では、メッセージをパブリッシュするのはいつでしょう。まずは、デバイスなどが起動した直後に一度パブリッシュが必要でしょう。後は、基本的に、状態に変化があった時にだけパブリッシュすれば良いでしょう。retain機能を使うことで、定期的にパブリッシュしなくても、他のクライアントはデバイスの最新状態を知ることができます。筆者は基本的にこのアプローチを推奨します。ただし、センサーなど通知元の処理をシンプルにしておきたい場合は、定期パブリッシュも現実的な選択といえるでしょう。変化があった時にパブリッシュというアプローチは、イベントドリブンと呼ばれ、多くの現代的アプリケーションサービスとの相性も良いです。さらに、通信量の削減や省電力に寄与するなどメリットも多いです。しかし、センサーのデータが頻繁に変化する場合は、逆にパブリッシュ回数が多くなってしまいます。このような場合、変化を判定する有効数字を調整するなどの、前処理が有効です。

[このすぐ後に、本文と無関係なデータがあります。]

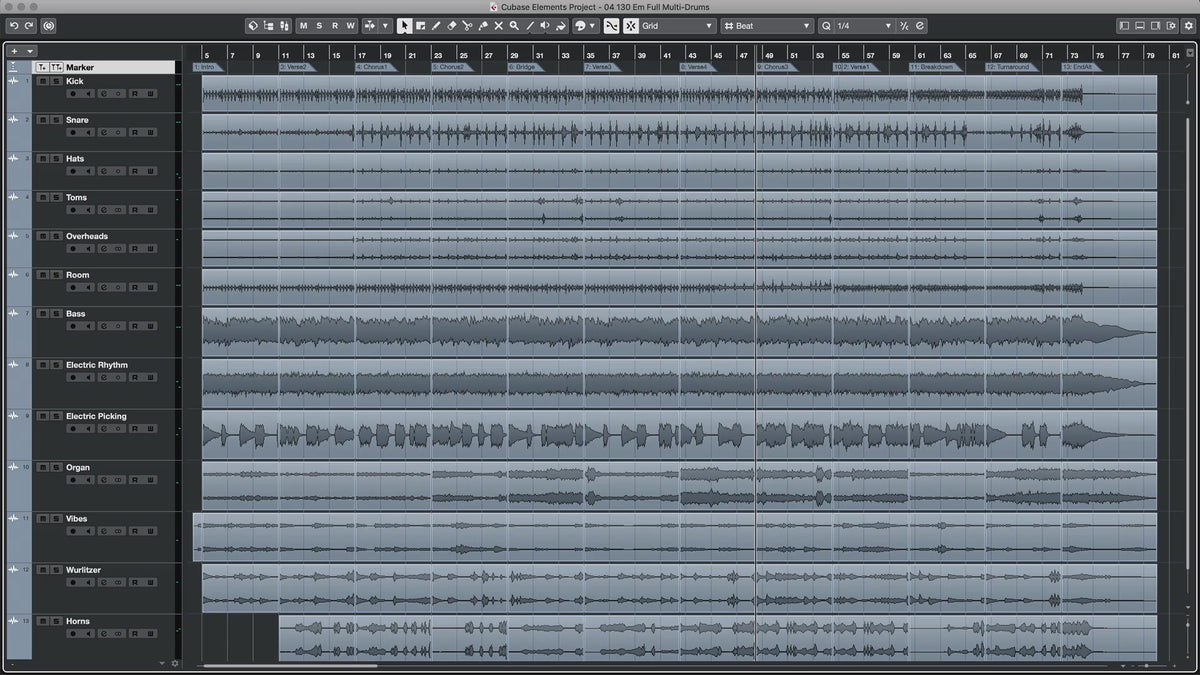1200x675 pixels.
Task: Open the Beat grid type dropdown
Action: tap(767, 26)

retain機能による最新状態の保持に関しては、注意点もあります。例えばデバイスがダウンしてしまい、状態変化をパブリッシュできない状況になっても、トピックには直近のretainメッセージが記憶されたままです。他のクライアントは、切断前のデバイスの状態を現在の状態と判断してしまうでしょう。ユースケースによってはこれが問題となる場合があります。これを解決するにはwill機能を使います。

will機能

will機能のwillという英単語は「遺言」という意味です。ブローカに接続中のクライアントが切断した時、あらかじめ登録しておいたメッセージを、トピックにパブリッシュするという機能です。

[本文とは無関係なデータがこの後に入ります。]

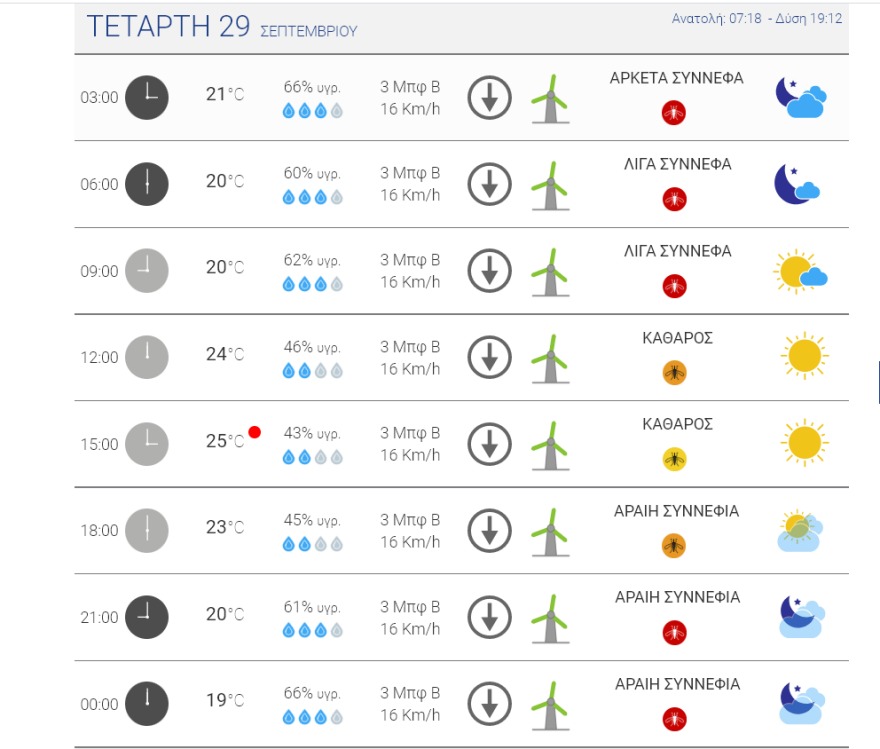Click the 61% humidity value at 21:00
This screenshot has width=880, height=749.
click(312, 607)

willメッセージは、接続時CONNECTパケットに以下の設定を行うことで登録されます。

  1. Will Flagを1にする。
  2. Will QoSを指定する。PUBLISHパケットと同様0,1,2のいずれかを指定。
  3. Will Retainを指定する。willメッセージ配信時retainメッセージとしても記憶する場合は1、しない場合は0を指定。
  4. Will Topicに、宛先のトピックを指定。
  5. Will Propertiesに、必要に応じてプロパティを指定。
  6. Will Payloadにメッセージの内容を指定。

willメッセージは、willメッセージを登録したクライアントがブローカから切断した場合に配信されます。ただし、ブローカがクライアントから、切断前にDISCONNECTパケットをReason Code 0x00 (Success)で受信した場合、配信されません。なお、Reason Codeを省略した場合、0x00と等価と判断されます。これは、will機能が、クライアントの意図せぬ切断を知らせる目的で導入されており、正常切断時には配信すべきではないためです。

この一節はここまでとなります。